Text provided -
Photography, psychiatry and mental illness

It has been more or less two years and a half since my last post on this site. I have to confess that I got bored in reviewing photobooks. I felt obliged to keep a rythm and thus, the pleasure had gone !

So now, I am back to business, but not anymore with book reviews. I will share thoughts, ideas, photographs and sometime, it will just be a single photo.

I recently acquired a long sought after book about Italian psychiatry experiences, and I remember that the subject of psychiatry and mental illness is something I feel a great interest for. So I decided to dig in my shelves to enlight some books on this topic. There are so many great photographers who have done photographs in those institutions. I don’t mean to be exhaustive.

The first one, as said above, recently acquired, is “Gli esclusi” by Leonardo d’Alessandro, published in 1969 by Il Diaframma. this was in a time of the anti psychiatry reform initiated by Franco Basaglia.


More or less from the same period, in Italy was published a famous book named “Morire di classe”, also published in 1969 with photographs by Gianni Berengo Gardin. I don’t have this book, but Contrasto published in 2015 a book with his photos from that period, named “Manicomi, psichiatria e antipsichatria nelle immagini degli anni settanta”.

Dataset entries
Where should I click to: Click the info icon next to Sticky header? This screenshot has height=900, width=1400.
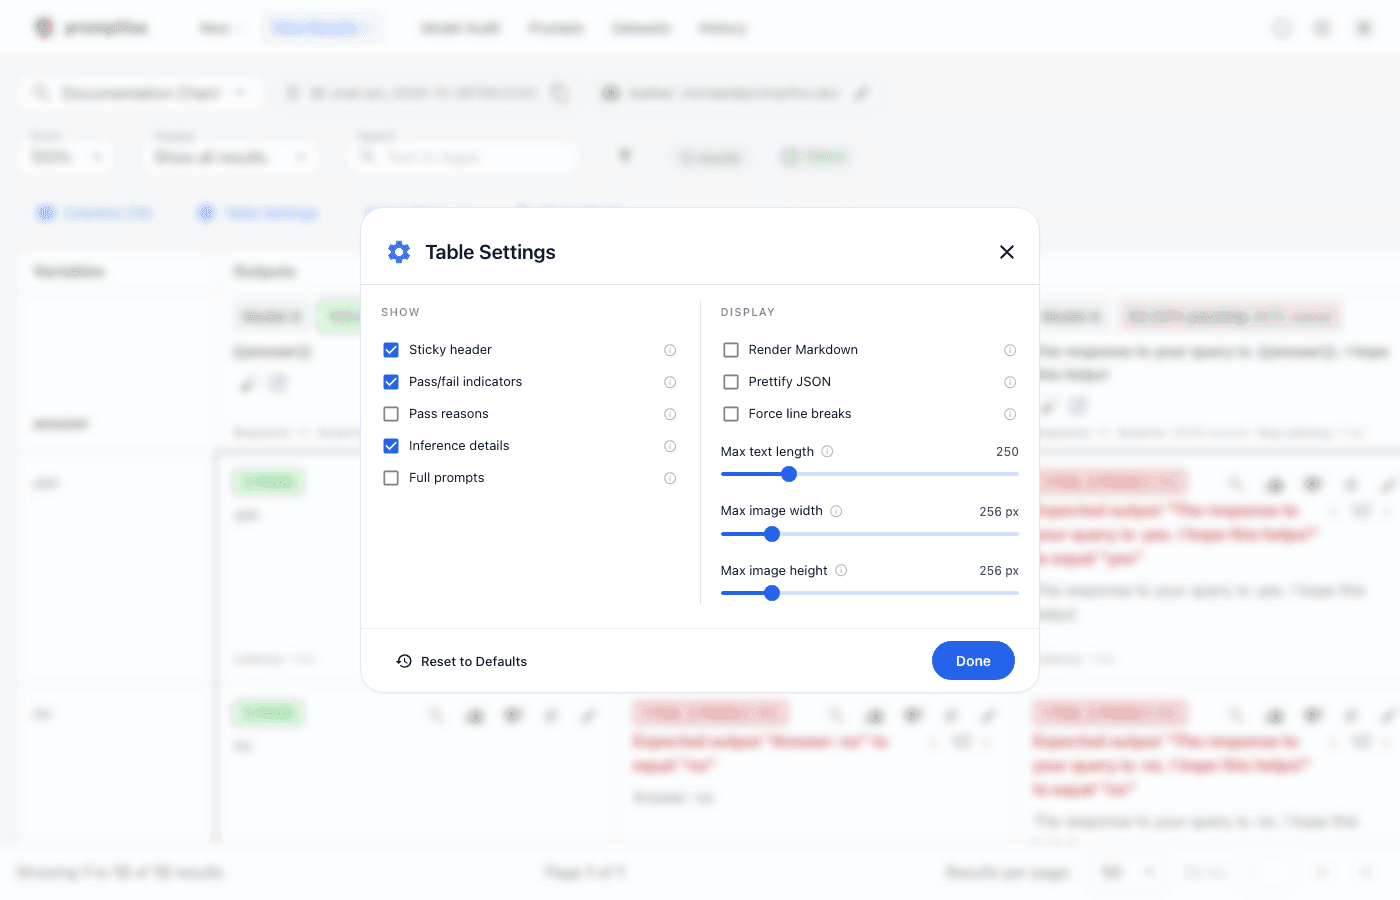click(x=670, y=350)
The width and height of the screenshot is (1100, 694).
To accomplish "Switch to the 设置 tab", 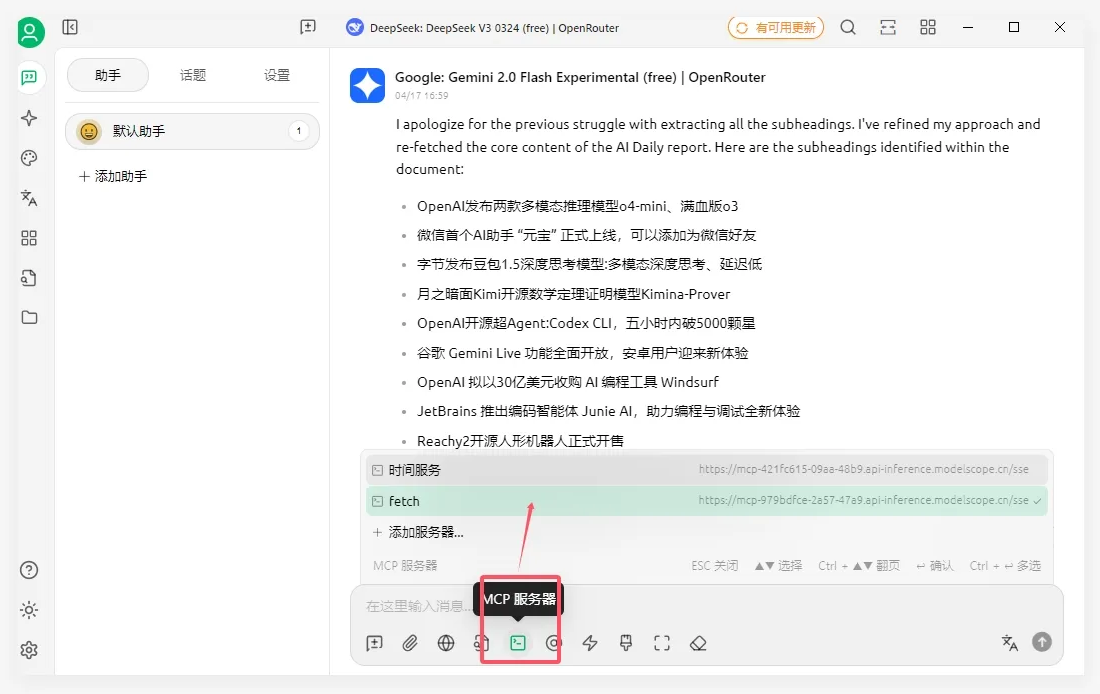I will click(277, 75).
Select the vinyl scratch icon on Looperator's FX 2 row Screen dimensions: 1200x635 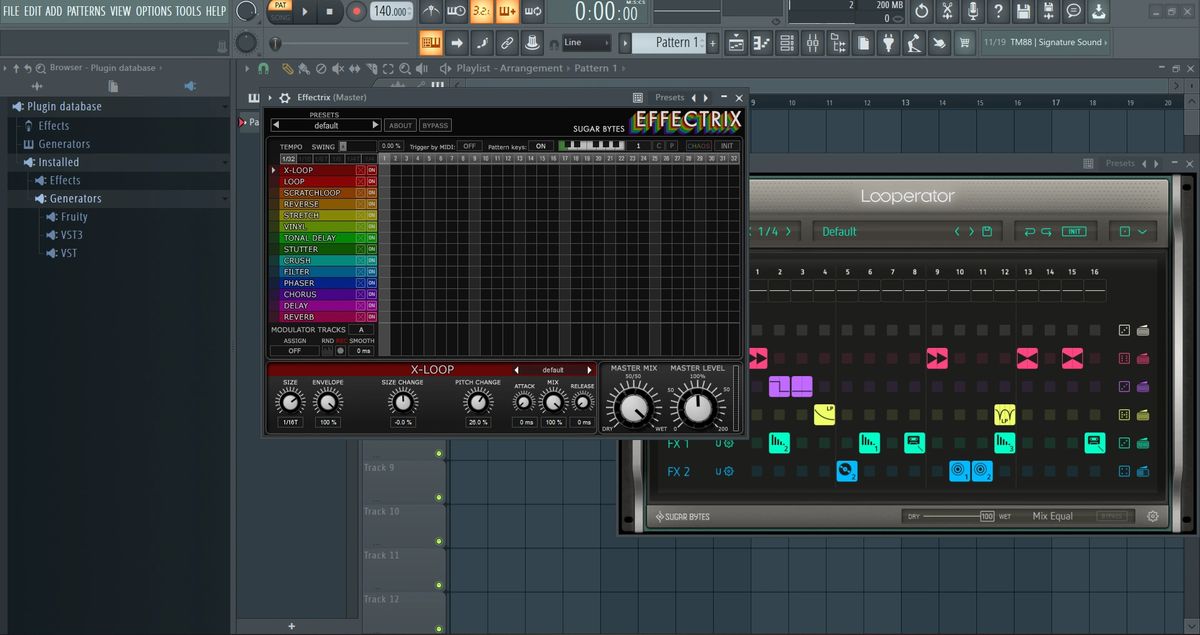[x=846, y=470]
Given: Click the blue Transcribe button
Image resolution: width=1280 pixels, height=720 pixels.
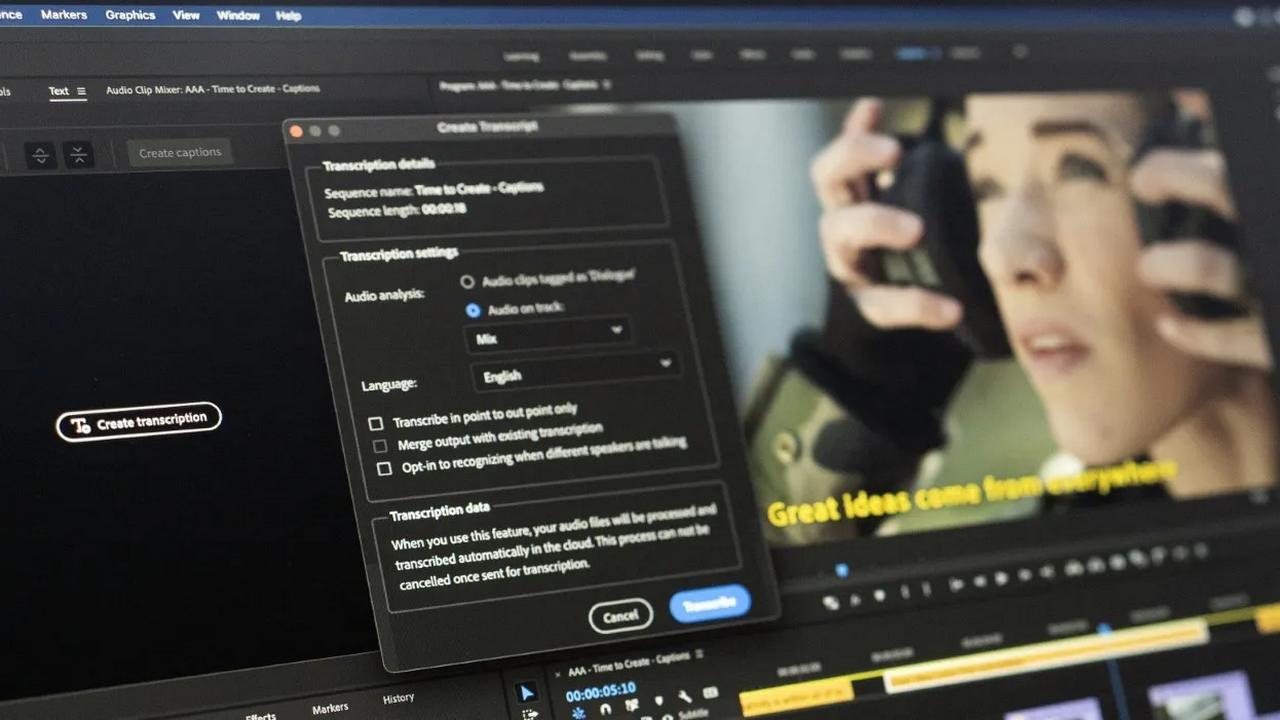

Tasks -
1 > Summarize the blog post on photography and psychiatry in two sentences.
2 > Write the next part of the blog post on photography and psychiatry, starting after its final sentence.

Answers below -
1 > After about two and a half years away from the site, the author returns, no longer reviewing photobooks but sharing thoughts, ideas and photographs. Prompted by a newly acquired book on Italian psychiatry, the author turns to photobooks about psychiatry and mental illness, starting with Leonardo d'Alessandro's "Gli esclusi" from 1969 and Gianni Berengo Gardin's photographs from the same period, which appeared in "Morire di classe" and in a 2015 book from Contrasto.

2 >
In the middle of the seventies, French photographer Raymond Depardon met Franco Basaglia in Trieste and started a series in the Venetian hospital of San Clemente. It was first published by the Cente National de la Photopgraphie in 1984. there was a new edition in 2014 by Steidl, under the name of “Manicomio”.


Martin Parr, more known for a different kind of photography did also a series of pictures in an English psychiatric institution, in 1972, in Prestwich. I played a comparison game between Raymond Depardon and Martin Parr works here above. The book was published in the fantastic collection of Café Royal Books in 2018.


I could not do a post like this one without mentionning Diane Arbus work with mentally handicaped people, published under the title “sans titre” in France in 1995 by Editions La Martinière. This work was also done at the end of the sixties, not so long before she commited suicide in 1971.


Legus Förlag published in 1995 “Ingen har sett allt” by Swedish photographer Anders Petersen. In my opinion, I consider this work as one of his strongest, far before Café Lemitz.


I discovered Roland Schneider’s work while studying photography and I was really impressed by its therapeutic dimension. This was a time when I used to work with mentally handicaped people and I was moved by this work. From the collection of the Musée de l’Elysée in Lausanne, the book was published by Parkett/Der Alltag in 1988 and this one has always been one of my favorite book !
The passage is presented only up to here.